_YOUR OBJECTIVE_:
Only lines containing "output" are wanted from the data below. Copy those lines.

[Records contained in a dataset]

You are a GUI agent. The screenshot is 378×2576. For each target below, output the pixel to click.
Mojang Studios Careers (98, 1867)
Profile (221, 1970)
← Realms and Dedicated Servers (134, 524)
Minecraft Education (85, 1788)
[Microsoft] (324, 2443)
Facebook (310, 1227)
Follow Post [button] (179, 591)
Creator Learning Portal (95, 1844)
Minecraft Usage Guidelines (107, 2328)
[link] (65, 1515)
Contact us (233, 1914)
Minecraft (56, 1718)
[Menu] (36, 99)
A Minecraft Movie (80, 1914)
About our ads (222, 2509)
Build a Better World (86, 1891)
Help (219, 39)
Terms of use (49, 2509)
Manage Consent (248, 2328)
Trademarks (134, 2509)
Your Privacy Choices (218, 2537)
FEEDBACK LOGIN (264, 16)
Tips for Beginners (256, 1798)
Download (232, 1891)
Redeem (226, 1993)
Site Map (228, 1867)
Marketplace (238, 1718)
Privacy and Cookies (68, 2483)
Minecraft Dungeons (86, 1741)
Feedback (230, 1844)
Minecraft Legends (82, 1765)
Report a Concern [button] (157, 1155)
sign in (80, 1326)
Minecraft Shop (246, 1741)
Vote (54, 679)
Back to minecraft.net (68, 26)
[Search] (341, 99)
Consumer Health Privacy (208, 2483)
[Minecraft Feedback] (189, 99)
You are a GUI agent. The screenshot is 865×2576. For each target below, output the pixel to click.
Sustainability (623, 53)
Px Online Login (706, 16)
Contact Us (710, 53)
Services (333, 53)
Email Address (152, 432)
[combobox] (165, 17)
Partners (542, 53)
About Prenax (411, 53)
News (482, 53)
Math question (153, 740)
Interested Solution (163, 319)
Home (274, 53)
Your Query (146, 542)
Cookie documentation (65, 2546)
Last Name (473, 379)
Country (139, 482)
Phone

_RESPONSE TO THIS EXERCISE_:
You are a GUI agent. The screenshot is 378×2576. For each target below, output the pixel to click.
You are a GUI agent. The screenshot is 865×2576. For each target below, output the pixel to click.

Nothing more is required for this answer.